If you encounter facial paralysis or develop a shingles rash on your face, contact your doctor promptly. Initiating treatment within three days of the onset of signs and symptoms may aid in averting long-term complications.

Causes

Ramsay Hunt syndrome arises in individuals who have previously had chickenpox. Following recovery from chickenpox, the virus remains dormant in the body and may reactivate in later years, resulting in shingles—a painful rash characterized by fluid-filled blisters. Ramsay Hunt syndrome specifically entails a shingles outbreak affecting the facial nerve near one of the ears, often accompanied by one-sided facial paralysis and hearing loss.

Risk factors

Ramsay Hunt syndrome can manifest in individuals who have had chickenpox, with a higher incidence observed in older adults, usually those over 60 years old. This syndrome is rare in children.

It’s important to note that Ramsay Hunt syndrome itself is not contagious. However, the reactivation of the varicella-zoster virus can potentially cause chickenpox in individuals who haven’t been previously infected or vaccinated against it. Such an infection can be particularly severe for individuals with compromised immune systems.

Until the rash blisters scab over, it’s advisable to refrain from physical contact with:

  • Individuals without a history of chickenpox or who have not received the vaccine
  • Those with compromised immune systems
  • Newborns
  • Expectant mothers

Diagnosis

Doctors frequently diagnose Ramsay Hunt syndrome by assessing medical history, conducting a physical examination, and observing the disease’s characteristic signs and symptoms.

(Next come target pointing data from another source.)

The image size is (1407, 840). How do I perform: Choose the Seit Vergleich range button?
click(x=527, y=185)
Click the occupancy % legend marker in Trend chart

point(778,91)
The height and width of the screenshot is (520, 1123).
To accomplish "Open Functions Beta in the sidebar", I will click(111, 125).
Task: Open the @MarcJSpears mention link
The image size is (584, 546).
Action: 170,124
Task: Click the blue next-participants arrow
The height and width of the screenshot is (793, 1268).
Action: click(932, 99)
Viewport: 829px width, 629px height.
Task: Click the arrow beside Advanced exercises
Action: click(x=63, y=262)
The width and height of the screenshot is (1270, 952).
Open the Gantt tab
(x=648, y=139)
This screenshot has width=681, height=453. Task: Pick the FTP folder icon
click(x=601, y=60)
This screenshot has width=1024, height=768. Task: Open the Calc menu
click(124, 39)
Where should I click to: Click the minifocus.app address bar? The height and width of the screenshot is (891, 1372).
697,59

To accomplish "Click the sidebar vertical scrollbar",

To confirm the diagnosis, your doctor may opt to collect a sample of fluid from one of the rash blisters in your ear for further testing.

Treatment

Timely treatment of Ramsay Hunt syndrome can alleviate pain and reduce the likelihood of long-term complications. Medications prescribed may comprise:

  • Pain relievers: The pain associated with Ramsay Hunt syndrome can be intense, often necessitating prescription pain medications for relief.
  • Antiviral medications: Drugs like acyclovir, famciclovir, or valacyclovir are commonly prescribed to combat the chickenpox virus.
  • Corticosteroids: A brief course of high-dose prednisone is often administered to enhance the effectiveness of antiviral drugs in Ramsay Hunt syndrome.
  • Anti-anxiety drugs: Medications such as diazepam can help alleviate vertigo, a common symptom.